Federal judge Richard Berman said he vacated Goodell's decision, in part, because it was "premised upon several significant legal deficiencies, including (A) inadequate notice to Brady of both his potential discipline (four-game suspension) and his alleged misconduct; (B) denial of the opportunity for Brady to examine one of two lead investigators, namely NFL Executive Vice President and General Counsel Jeff Pash; and (C) denial of equal access to investigative files, including witness interview notes."
The NFL said it "respectfully" disagrees, and later in the day filed court papers indicating that it intends to appeal Berman's ruling.
"The commissioner’s responsibility to secure the competitive fairness of our game is a paramount principle, and the league and our 32 clubs will continue to pursue a path to that end," the NFL said in a statement today. "While the legal phase of this process continues, we look forward to focusing on football and the opening of the regular season."
Berman said Brady's punishment "cannot reasonably" be the equivalent of the four-game suspension handed down to players who use steroids, as noted in the collective bargaining agreement with players.
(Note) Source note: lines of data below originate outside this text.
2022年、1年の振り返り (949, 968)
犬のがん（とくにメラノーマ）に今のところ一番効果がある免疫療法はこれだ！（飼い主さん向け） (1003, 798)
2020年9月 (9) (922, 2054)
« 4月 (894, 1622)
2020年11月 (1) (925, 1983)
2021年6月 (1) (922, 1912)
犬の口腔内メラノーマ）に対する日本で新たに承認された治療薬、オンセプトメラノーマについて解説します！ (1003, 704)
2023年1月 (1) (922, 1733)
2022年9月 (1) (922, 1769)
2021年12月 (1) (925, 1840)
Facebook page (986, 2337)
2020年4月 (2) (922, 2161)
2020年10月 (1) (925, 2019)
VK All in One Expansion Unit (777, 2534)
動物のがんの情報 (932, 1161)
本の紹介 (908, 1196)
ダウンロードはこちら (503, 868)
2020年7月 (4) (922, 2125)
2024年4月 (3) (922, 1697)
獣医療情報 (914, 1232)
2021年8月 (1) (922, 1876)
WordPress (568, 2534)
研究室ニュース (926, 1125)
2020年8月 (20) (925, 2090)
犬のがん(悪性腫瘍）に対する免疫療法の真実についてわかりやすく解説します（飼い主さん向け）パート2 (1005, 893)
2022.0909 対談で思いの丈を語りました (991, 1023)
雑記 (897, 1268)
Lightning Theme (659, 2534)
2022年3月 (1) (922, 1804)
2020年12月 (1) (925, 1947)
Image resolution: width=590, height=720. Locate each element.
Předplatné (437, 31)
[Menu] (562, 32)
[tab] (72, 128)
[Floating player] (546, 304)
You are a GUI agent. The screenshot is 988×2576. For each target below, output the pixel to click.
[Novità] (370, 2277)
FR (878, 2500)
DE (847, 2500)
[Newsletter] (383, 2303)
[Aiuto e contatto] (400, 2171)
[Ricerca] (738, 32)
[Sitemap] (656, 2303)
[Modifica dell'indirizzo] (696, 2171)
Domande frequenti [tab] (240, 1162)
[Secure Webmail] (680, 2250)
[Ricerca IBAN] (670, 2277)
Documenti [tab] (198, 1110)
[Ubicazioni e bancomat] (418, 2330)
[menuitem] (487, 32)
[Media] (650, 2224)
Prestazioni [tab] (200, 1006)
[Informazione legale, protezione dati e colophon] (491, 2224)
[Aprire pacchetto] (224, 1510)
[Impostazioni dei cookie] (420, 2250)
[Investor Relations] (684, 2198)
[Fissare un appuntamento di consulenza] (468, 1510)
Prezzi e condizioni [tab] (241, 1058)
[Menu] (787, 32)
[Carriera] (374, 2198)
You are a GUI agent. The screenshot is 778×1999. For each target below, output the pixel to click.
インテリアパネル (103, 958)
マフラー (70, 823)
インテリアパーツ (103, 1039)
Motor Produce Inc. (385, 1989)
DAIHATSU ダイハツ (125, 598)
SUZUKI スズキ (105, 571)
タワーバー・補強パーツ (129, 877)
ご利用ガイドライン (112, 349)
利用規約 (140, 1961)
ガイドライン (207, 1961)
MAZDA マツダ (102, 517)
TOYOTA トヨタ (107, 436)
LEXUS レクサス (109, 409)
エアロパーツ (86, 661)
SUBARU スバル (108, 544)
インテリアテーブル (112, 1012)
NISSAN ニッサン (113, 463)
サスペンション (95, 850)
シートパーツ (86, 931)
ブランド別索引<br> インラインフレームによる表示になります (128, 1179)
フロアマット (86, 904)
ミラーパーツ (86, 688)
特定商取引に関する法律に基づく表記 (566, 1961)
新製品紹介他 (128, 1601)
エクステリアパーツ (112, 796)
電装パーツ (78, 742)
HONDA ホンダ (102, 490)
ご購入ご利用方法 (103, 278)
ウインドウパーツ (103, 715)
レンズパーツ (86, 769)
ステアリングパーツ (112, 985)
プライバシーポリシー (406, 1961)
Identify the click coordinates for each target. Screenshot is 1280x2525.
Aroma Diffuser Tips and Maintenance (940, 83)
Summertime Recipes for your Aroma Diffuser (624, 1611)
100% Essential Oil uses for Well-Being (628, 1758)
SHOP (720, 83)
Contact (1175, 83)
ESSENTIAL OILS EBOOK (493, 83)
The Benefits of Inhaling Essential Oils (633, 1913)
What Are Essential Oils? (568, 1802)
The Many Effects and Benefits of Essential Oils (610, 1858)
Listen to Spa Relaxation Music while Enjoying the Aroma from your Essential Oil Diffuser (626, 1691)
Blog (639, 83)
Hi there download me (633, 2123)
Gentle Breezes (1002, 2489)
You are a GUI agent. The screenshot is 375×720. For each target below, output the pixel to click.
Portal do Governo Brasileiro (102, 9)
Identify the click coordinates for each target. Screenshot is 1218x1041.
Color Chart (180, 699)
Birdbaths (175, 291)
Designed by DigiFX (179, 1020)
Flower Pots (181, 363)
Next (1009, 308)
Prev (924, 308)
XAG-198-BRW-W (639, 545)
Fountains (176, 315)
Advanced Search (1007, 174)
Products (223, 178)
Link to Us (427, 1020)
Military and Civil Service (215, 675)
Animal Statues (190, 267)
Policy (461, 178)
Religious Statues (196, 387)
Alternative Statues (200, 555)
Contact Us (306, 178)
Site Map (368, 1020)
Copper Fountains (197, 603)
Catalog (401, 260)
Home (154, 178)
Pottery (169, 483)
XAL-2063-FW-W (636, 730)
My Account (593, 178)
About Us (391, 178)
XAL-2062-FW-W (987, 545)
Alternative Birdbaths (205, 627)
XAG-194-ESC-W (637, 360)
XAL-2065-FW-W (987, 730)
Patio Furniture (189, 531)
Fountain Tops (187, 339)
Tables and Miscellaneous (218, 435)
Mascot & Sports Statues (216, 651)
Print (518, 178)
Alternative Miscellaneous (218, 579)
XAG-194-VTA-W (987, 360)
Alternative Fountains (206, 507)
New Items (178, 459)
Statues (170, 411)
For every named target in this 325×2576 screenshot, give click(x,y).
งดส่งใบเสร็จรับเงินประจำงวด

In the latter case, the policy details testing procedures, an appeal right, discovery process, and burdens and standards of proof.
"Brady also had no notice that his discipline would be the equivalent of the discipline imposed upon a player who used performance enhancing drugs," Berman wrote.
The case raised questions about the arbitration process within the NFL. While the NFL asked the judge to affirm Goodell's broad authority to protect the integrity of the game, the union argued that there are limits to the commissioner's authority under the collective bargaining agreement. Berman made no determination whether Brady actually tampered with footballs.
Goodell's denial of Brady's motion to compel the testimony of Pash, co-lead investigator with attorney Ted Wells, was "fundamentally unfair," Berman wrote. NFL arbitration precedent says players must be afforded the opportunity to confront their investigators, Berman noted.
Wells declined to comment to ABC News.
The NFL Players Association said in a statement that today’s decision “should signal to every NFL owner that collective bargaining is better than legal losses.”
“This decision should prove, once and for all, that our Collective Bargaining Agreement does not grant this Commissioner the authority to be unfair, arbitrary and misleading,” the NFL Players Association said in a statement today. “While the CBA grants the person who occupies the position of Commissioner the ability to judiciously and fairly exercise the designated power of that position, the union did not agree to attempts to unfairly, illegally exercise that power, contrary to what the NFL has repeatedly and wrongfully claimed."
Brady has denied the allegation.
"I did nothing wrong, and no one in the Patriots organization did either," Brady wrote in a Facebook post in July.
Patriots owner Robert Kraft said he regrets not taking legal action in May when the team was first fined by the NFL.
"I was wrong to put my faith in the league," Kraft said during a news conference in July, adding that Brady "is a person of great integrity and is a great ambassador of the game both on and off the field."
Wells stated in May that it "is more than probable" that Brady "was at least generally aware of the inappropriate activities" involving the release of air from the Patriots' footballs.